** ACTIVITY **
Search the data for the string "under" and extract every line where it appears.

[Start of section]

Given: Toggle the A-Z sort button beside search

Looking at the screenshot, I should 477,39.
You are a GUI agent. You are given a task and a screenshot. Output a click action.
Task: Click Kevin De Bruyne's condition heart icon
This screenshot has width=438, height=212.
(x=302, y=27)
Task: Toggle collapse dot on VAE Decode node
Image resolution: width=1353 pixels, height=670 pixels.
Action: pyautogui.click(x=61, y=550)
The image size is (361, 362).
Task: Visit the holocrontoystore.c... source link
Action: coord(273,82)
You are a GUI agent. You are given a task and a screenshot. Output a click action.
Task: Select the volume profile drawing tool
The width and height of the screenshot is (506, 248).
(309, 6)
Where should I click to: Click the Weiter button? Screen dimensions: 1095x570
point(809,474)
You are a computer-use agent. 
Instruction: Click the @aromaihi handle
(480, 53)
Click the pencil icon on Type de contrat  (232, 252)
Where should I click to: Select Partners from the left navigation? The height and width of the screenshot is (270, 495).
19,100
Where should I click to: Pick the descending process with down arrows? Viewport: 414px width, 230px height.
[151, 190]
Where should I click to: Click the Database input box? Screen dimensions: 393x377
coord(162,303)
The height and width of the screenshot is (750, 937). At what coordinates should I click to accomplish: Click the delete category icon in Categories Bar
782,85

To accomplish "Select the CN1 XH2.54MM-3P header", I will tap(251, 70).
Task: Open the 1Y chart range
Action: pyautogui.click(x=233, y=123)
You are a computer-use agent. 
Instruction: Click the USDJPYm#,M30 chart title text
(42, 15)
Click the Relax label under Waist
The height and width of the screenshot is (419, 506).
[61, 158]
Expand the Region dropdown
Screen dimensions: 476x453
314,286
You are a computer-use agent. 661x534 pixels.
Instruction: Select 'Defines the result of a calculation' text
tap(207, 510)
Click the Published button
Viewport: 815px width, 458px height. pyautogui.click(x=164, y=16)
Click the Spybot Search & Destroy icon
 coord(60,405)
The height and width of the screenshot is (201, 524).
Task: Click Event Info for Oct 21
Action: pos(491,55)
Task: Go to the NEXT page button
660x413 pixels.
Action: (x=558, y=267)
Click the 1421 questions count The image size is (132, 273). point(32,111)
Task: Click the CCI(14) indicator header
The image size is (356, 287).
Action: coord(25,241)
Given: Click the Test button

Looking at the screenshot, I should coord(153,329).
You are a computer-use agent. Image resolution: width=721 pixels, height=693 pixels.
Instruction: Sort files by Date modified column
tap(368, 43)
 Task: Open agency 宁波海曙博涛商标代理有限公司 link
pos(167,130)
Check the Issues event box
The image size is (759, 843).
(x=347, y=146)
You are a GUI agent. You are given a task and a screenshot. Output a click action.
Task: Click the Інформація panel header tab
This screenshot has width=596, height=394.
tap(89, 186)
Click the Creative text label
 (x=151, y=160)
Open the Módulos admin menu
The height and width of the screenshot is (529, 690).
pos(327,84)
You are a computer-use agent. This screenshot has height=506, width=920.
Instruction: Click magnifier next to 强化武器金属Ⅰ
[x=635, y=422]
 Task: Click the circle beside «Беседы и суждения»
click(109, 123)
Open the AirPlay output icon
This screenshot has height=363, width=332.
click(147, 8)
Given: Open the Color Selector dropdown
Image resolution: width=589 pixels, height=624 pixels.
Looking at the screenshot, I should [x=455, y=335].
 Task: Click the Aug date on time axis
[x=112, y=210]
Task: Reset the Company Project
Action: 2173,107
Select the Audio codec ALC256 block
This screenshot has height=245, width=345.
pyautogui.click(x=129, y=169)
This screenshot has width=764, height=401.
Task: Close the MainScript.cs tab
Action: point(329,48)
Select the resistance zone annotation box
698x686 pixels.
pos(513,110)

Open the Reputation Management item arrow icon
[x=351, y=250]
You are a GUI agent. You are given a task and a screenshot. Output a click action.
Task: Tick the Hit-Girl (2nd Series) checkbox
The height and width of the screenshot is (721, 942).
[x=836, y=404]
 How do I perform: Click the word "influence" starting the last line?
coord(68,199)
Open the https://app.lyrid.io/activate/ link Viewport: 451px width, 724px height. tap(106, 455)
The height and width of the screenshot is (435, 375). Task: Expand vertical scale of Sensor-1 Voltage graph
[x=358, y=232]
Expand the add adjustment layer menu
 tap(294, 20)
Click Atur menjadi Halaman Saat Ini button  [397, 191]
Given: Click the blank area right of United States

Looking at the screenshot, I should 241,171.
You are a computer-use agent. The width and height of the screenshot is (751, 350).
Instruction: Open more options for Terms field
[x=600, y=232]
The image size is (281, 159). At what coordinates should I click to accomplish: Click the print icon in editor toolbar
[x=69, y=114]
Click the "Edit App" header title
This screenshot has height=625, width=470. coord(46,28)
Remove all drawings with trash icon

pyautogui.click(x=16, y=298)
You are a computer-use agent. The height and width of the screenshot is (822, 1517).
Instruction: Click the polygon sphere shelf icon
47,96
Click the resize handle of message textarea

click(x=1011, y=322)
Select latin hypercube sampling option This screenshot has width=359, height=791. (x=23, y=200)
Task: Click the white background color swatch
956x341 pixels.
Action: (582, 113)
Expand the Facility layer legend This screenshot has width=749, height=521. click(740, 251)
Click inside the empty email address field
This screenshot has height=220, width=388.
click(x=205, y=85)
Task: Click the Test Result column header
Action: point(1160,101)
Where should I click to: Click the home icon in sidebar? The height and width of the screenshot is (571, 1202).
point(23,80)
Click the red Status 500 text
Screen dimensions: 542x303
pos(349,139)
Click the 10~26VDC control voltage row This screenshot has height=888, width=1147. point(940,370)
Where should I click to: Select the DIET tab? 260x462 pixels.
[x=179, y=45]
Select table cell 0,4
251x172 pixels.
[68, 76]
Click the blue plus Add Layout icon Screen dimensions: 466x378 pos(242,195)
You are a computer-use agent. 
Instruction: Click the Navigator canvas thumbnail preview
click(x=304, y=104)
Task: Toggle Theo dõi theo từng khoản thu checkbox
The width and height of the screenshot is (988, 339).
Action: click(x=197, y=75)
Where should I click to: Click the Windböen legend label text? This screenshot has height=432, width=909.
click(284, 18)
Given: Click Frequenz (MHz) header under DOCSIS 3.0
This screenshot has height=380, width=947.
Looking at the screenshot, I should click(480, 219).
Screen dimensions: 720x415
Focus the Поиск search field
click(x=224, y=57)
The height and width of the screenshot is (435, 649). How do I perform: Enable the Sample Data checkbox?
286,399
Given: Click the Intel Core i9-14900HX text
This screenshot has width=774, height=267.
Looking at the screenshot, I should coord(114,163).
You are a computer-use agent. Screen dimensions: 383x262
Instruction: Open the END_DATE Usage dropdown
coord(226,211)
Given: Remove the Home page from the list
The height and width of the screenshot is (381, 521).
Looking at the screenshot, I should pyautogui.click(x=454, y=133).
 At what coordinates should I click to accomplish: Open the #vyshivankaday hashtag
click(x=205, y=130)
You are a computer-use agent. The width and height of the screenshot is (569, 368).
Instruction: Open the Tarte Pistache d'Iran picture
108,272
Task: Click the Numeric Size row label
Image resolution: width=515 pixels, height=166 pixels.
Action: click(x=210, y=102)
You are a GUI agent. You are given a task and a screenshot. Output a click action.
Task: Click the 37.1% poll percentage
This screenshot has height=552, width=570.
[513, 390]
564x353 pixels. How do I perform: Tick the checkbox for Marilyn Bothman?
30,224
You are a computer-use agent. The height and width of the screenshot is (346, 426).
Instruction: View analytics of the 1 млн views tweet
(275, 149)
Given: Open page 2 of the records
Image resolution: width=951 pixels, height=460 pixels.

[End of section]

** WRITTEN REPLY **
Click the Relax label under Waist
Given: Click Frequenz (MHz) header under DOCSIS 3.0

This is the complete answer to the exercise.